» **WORK REQUIRED**
Write out all of the entries exactly, please.

» **GIVEN RECORDS**
%%
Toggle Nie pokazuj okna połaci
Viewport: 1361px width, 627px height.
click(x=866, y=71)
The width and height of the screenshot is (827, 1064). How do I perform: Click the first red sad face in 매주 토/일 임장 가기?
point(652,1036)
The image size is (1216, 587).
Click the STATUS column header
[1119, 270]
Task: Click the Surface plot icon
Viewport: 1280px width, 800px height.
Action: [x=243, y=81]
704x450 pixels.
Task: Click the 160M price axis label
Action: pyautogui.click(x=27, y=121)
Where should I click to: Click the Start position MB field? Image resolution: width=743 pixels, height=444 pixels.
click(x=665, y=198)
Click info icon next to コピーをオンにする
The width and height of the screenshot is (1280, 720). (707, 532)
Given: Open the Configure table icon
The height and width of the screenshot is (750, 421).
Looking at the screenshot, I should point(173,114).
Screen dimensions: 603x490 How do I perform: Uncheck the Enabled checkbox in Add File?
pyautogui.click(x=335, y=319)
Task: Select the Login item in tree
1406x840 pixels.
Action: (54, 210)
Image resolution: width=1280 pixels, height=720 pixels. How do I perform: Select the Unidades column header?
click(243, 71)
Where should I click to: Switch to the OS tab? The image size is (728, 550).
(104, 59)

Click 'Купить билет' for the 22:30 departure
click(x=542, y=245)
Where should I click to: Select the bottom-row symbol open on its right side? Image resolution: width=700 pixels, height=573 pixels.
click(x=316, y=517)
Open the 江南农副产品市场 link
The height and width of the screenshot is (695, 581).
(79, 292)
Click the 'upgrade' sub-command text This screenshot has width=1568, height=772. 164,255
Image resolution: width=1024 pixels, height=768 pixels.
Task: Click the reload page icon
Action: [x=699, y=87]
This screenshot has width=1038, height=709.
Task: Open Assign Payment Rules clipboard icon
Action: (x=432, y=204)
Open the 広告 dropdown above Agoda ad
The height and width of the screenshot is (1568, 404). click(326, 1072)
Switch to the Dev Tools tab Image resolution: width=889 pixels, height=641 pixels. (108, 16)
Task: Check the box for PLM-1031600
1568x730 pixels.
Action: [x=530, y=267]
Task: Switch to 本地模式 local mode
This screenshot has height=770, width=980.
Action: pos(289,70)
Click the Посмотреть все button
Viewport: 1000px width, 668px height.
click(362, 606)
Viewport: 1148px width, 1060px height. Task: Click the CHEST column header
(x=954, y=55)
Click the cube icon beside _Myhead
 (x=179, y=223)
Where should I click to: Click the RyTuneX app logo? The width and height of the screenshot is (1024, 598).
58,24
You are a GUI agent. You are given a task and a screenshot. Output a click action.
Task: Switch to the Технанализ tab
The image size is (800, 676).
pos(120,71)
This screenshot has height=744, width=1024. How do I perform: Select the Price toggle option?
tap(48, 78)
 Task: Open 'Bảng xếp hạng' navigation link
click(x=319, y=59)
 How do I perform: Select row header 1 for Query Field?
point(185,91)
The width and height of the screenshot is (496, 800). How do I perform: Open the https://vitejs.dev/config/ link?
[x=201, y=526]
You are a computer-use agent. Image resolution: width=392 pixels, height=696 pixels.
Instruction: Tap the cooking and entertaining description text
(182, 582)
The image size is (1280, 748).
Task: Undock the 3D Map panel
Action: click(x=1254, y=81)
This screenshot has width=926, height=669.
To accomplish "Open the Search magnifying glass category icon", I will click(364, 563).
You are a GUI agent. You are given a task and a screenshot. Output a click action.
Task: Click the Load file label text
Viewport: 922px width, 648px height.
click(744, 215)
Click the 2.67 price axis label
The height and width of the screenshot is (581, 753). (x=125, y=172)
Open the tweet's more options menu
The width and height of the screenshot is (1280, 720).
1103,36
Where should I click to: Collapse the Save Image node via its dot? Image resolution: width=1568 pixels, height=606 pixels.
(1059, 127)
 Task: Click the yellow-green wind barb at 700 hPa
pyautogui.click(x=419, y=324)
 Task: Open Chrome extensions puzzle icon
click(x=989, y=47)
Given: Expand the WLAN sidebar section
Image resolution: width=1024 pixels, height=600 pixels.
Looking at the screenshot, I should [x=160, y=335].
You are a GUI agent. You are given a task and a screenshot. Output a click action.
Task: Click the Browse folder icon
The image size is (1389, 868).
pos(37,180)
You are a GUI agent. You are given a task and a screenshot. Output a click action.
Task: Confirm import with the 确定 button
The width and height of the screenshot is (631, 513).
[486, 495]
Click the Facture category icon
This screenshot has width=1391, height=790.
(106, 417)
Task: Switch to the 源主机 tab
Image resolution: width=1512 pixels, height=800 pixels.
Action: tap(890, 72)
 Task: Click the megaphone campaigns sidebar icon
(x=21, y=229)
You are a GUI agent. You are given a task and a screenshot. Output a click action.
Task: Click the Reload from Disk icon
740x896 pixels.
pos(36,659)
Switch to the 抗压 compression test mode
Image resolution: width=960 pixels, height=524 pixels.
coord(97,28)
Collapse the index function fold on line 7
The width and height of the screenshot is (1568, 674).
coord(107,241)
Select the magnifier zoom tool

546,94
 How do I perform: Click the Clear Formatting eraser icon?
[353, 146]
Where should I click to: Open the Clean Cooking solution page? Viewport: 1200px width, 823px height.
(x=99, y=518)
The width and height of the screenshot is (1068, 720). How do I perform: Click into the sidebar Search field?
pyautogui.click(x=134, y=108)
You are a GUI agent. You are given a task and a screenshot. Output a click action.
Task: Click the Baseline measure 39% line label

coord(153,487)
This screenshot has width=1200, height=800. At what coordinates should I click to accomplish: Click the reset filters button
%%
» **ANSWER SPACE**
Toggle Nie pokazuj okna połaci
Viewport: 1361px width, 627px height.
click(x=866, y=71)
The width and height of the screenshot is (827, 1064). How do I perform: Click the first red sad face in 매주 토/일 임장 가기?
point(652,1036)
The image size is (1216, 587).
Click the STATUS column header
[1119, 270]
Task: Click the Surface plot icon
Viewport: 1280px width, 800px height.
Action: [x=243, y=81]
704x450 pixels.
Task: Click the 160M price axis label
Action: pyautogui.click(x=27, y=121)
Where should I click to: Click the Start position MB field? Image resolution: width=743 pixels, height=444 pixels.
click(x=665, y=198)
Click info icon next to コピーをオンにする
The width and height of the screenshot is (1280, 720). (707, 532)
Given: Open the Configure table icon
The height and width of the screenshot is (750, 421).
Looking at the screenshot, I should point(173,114).
Screen dimensions: 603x490 How do I perform: Uncheck the Enabled checkbox in Add File?
pyautogui.click(x=335, y=319)
Task: Select the Login item in tree
1406x840 pixels.
Action: (54, 210)
Image resolution: width=1280 pixels, height=720 pixels. How do I perform: Select the Unidades column header?
click(243, 71)
Where should I click to: Switch to the OS tab? The image size is (728, 550).
(104, 59)

Click 'Купить билет' for the 22:30 departure
click(x=542, y=245)
Where should I click to: Select the bottom-row symbol open on its right side? Image resolution: width=700 pixels, height=573 pixels.
click(x=316, y=517)
Open the 江南农副产品市场 link
The height and width of the screenshot is (695, 581).
(79, 292)
Click the 'upgrade' sub-command text This screenshot has width=1568, height=772. 164,255
Image resolution: width=1024 pixels, height=768 pixels.
Task: Click the reload page icon
Action: [x=699, y=87]
This screenshot has width=1038, height=709.
Task: Open Assign Payment Rules clipboard icon
Action: (x=432, y=204)
Open the 広告 dropdown above Agoda ad
The height and width of the screenshot is (1568, 404). click(326, 1072)
Switch to the Dev Tools tab Image resolution: width=889 pixels, height=641 pixels. (108, 16)
Task: Check the box for PLM-1031600
1568x730 pixels.
Action: [x=530, y=267]
Task: Switch to 本地模式 local mode
This screenshot has height=770, width=980.
Action: pos(289,70)
Click the Посмотреть все button
Viewport: 1000px width, 668px height.
click(362, 606)
Viewport: 1148px width, 1060px height. Task: Click the CHEST column header
(x=954, y=55)
Click the cube icon beside _Myhead
 (x=179, y=223)
Where should I click to: Click the RyTuneX app logo? The width and height of the screenshot is (1024, 598).
58,24
You are a GUI agent. You are given a task and a screenshot. Output a click action.
Task: Switch to the Технанализ tab
The image size is (800, 676).
pos(120,71)
This screenshot has height=744, width=1024. How do I perform: Select the Price toggle option?
tap(48, 78)
 Task: Open 'Bảng xếp hạng' navigation link
click(x=319, y=59)
 How do I perform: Select row header 1 for Query Field?
point(185,91)
The width and height of the screenshot is (496, 800). How do I perform: Open the https://vitejs.dev/config/ link?
[x=201, y=526]
You are a computer-use agent. Image resolution: width=392 pixels, height=696 pixels.
Instruction: Tap the cooking and entertaining description text
(182, 582)
The image size is (1280, 748).
Task: Undock the 3D Map panel
Action: click(x=1254, y=81)
This screenshot has width=926, height=669.
To accomplish "Open the Search magnifying glass category icon", I will click(364, 563).
You are a GUI agent. You are given a task and a screenshot. Output a click action.
Task: Click the Load file label text
Viewport: 922px width, 648px height.
click(744, 215)
Click the 2.67 price axis label
The height and width of the screenshot is (581, 753). (x=125, y=172)
Open the tweet's more options menu
The width and height of the screenshot is (1280, 720).
1103,36
Where should I click to: Collapse the Save Image node via its dot? Image resolution: width=1568 pixels, height=606 pixels.
(1059, 127)
 Task: Click the yellow-green wind barb at 700 hPa
pyautogui.click(x=419, y=324)
 Task: Open Chrome extensions puzzle icon
click(x=989, y=47)
Given: Expand the WLAN sidebar section
Image resolution: width=1024 pixels, height=600 pixels.
Looking at the screenshot, I should [x=160, y=335].
You are a GUI agent. You are given a task and a screenshot. Output a click action.
Task: Click the Browse folder icon
The image size is (1389, 868).
pos(37,180)
You are a GUI agent. You are given a task and a screenshot. Output a click action.
Task: Confirm import with the 确定 button
The width and height of the screenshot is (631, 513).
[486, 495]
Click the Facture category icon
This screenshot has width=1391, height=790.
(106, 417)
Task: Switch to the 源主机 tab
Image resolution: width=1512 pixels, height=800 pixels.
Action: tap(890, 72)
 Task: Click the megaphone campaigns sidebar icon
(x=21, y=229)
You are a GUI agent. You are given a task and a screenshot. Output a click action.
Task: Click the Reload from Disk icon
740x896 pixels.
pos(36,659)
Switch to the 抗压 compression test mode
Image resolution: width=960 pixels, height=524 pixels.
coord(97,28)
Collapse the index function fold on line 7
The width and height of the screenshot is (1568, 674).
coord(107,241)
Select the magnifier zoom tool

546,94
 How do I perform: Click the Clear Formatting eraser icon?
[353, 146]
Where should I click to: Open the Clean Cooking solution page? Viewport: 1200px width, 823px height.
(x=99, y=518)
The width and height of the screenshot is (1068, 720). How do I perform: Click into the sidebar Search field?
pyautogui.click(x=134, y=108)
You are a GUI agent. You are given a task and a screenshot. Output a click action.
Task: Click the Baseline measure 39% line label

coord(153,487)
This screenshot has width=1200, height=800. At what coordinates should I click to accomplish: Click the reset filters button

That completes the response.